# Simple Combo/Permute calculation

• B
• DaveC426913
In summary, the conversation discusses a Steam game called Shapez where the goal is to produce and deliver shapes to a hub using conveyor belts. The game involves using four primary shape resources (square, disc, star, and windmill) in various colors and up to four layers. The number of possible symmetrical products is 112, while the number of asymmetrical products is much larger. The conversation also delves into the complexities of rotational symmetry and layer dependencies when trying to determine the total number of possible configurations in the game.
I think I'd be satisfied with just knowing the possible symmetrical shapes, which I think is simply
(4x8)+(4x8)2+(4x8)3+(4x8)4, as you eluded to way back at the start.

erobz
DaveC426913 said:
And I just realized that vastly complicates the calculations of the total permutations. Not I'm no longer sure that there are simply static rules, so much as there are procedures (algorithms).
We are operating under the assumption that you can in theory get to every configuration, we aren't talking about the likelihood of reaching a particular configuration.

erobz said:
We are operating under the assumption that you can in theory get to every configuration, we aren't talking about the likelihood of reaching a particular configuration.
We don't even know what "every" configuration is. That trick, where a layer 2 shape is melted into layer 1, throws the combinations count into chaos because it means the "rules" for validity are ambiguous.

eg.: how many combinations are added if you melt a layer 4 all the way down to level 1? What about melting a level 4 down to level 3 and a level 2 down to level 1? The possibilities are virtually limitless.

Regardless of how it might be done or even if it can be done, simply counting them becomes an intractable problem.

DaveC426913 said:
We don't even know what "every" configuration is. That trick, where a layer 2 shape is melted into layer 1, throws the combinations count into chaos because it means the "rules" for validity are ambiguous.

eg.: how many combinations are added if you melt a layer 4 all the way down to level 1? What about melting a level 4 down to level 3 and a level 2 down to level 1? The possibilities are virtually limitless.

Counting "every" configuration suddenly becomes an intractable problem.
Well, if some higher level converts like that, the new configuration was already counted. Probably safe to say what @pbuk computed ##2.0 \times 10^{24}~\rm{shapes} ## is an upper bound and leave it at that.

DaveC426913
I feel like I've led you guys on a wild goose chase, only to find we're back where we started.

DaveC426913 said:
I feel like I've led you guys on a wild goose chase, only to find we're back where we started.

Yes, ultimately the answer to the question: Would it be tactically useful to create factories that produce each type of major shape in anticipation of future levels needing them? is: probably not.

DaveC426913 said:
Yes, ultimately the answer to the question: Would it be tactically useful to create factories that produce each type of major shape in anticipation of future levels needing them? is: probably not.
I didn't even realize there was a point to this beyond trying to figure out how may shapes there are!

DaveC426913 said:
We don't even know what "every" configuration is. That trick, where a layer 2 shape is melted into layer 1, throws the combinations count into chaos because it means the "rules" for validity are ambiguous.
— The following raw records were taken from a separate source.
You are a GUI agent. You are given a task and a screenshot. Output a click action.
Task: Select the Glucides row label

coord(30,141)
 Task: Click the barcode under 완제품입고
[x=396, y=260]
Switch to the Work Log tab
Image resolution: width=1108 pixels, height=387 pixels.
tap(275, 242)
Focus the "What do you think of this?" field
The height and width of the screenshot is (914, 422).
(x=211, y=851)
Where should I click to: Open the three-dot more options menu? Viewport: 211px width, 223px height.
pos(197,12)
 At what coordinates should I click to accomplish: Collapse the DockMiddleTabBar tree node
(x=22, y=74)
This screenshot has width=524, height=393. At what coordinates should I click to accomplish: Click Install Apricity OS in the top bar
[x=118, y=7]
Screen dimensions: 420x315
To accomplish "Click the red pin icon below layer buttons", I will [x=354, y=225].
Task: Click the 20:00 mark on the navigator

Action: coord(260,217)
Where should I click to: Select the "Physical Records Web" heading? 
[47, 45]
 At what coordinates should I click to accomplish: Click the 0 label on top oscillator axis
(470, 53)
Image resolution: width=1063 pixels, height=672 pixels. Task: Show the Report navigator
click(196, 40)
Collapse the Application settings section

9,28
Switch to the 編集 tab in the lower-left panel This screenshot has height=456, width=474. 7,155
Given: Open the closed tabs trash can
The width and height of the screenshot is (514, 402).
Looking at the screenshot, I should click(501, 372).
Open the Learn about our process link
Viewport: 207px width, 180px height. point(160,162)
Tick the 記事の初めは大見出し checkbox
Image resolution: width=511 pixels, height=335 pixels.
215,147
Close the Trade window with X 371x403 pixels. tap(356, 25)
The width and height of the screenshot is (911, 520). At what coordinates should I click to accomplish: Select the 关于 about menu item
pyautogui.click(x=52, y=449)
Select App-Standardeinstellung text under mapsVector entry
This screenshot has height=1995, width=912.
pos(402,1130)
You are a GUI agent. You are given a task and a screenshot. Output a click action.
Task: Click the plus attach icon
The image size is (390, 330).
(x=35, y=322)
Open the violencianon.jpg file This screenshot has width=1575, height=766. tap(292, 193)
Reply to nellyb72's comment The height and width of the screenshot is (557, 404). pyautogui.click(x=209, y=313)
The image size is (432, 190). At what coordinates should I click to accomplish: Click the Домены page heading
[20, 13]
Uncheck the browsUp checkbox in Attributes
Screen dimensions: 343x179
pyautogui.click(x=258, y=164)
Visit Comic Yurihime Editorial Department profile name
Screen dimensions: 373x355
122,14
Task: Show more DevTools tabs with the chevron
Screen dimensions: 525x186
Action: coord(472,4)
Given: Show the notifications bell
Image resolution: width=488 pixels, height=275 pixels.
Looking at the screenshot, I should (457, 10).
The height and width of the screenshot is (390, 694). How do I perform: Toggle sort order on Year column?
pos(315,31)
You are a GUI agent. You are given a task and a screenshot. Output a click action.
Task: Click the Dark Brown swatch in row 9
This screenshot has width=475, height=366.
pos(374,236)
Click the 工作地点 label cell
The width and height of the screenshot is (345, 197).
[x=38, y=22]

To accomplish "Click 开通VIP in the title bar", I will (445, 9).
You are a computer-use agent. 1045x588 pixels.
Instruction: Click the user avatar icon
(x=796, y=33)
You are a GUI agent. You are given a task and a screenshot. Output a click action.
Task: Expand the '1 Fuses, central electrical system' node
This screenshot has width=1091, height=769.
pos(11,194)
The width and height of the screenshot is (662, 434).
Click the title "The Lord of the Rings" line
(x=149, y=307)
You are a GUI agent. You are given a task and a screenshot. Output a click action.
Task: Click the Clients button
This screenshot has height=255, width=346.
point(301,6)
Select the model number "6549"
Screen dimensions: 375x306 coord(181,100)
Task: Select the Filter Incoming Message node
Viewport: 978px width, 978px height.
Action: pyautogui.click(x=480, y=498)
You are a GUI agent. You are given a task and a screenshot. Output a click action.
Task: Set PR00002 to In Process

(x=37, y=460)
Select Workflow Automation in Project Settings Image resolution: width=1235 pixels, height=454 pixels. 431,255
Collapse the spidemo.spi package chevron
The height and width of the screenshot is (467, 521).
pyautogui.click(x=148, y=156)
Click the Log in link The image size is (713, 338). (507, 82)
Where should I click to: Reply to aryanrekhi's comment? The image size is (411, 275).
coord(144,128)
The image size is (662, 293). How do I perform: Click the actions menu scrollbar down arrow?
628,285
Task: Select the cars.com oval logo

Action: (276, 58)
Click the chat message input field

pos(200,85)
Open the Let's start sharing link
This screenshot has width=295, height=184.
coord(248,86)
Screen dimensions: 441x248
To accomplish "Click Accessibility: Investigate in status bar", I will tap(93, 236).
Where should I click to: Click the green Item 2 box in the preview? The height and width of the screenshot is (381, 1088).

eg.: how many combinations are added if you melt a layer 4 all the way down to level 1? What about melting a level 4 down to level 3 and a level 2 down to level 1? The possibilities are virtually limitless.

Regardless of how it might be done or even if it can be done, simply counting them becomes an intractable problem.
I don't know what you mean by "melting down". There is no trick, now I've played the game the rules are simple: every layer must have at least one quadrant occupied.

That's it.

I think you are missing the simple trick that enables you to make the "hanging" quadrant in the 'logo' shape: it is made in two halves.

There is an open access wiki on Fandom, I haven't looked at it much (it spoils the fun) but it's easy enough to figure out the game mechanics if you have played things like SpaceChem, Factorio etc.

pbuk said:
I don't know what you mean by "melting down". There is no trick, now I've played the game the rules are simple: every layer must have at least one quadrant occupied.

That's it.

To make this shape:

I assume you concur with this:
When layer 2 is stacked on top of layer 1, they "melt" together to become one layer. But, importantly, the blue square will not shrink. i.e. you cannot build the requested shape this way.

There is a trick to it, but it requires multiple steps. I wouldn't call it "simple" if I had to discover it on my own. To you, being more experienced with similar games, I guess it is not new.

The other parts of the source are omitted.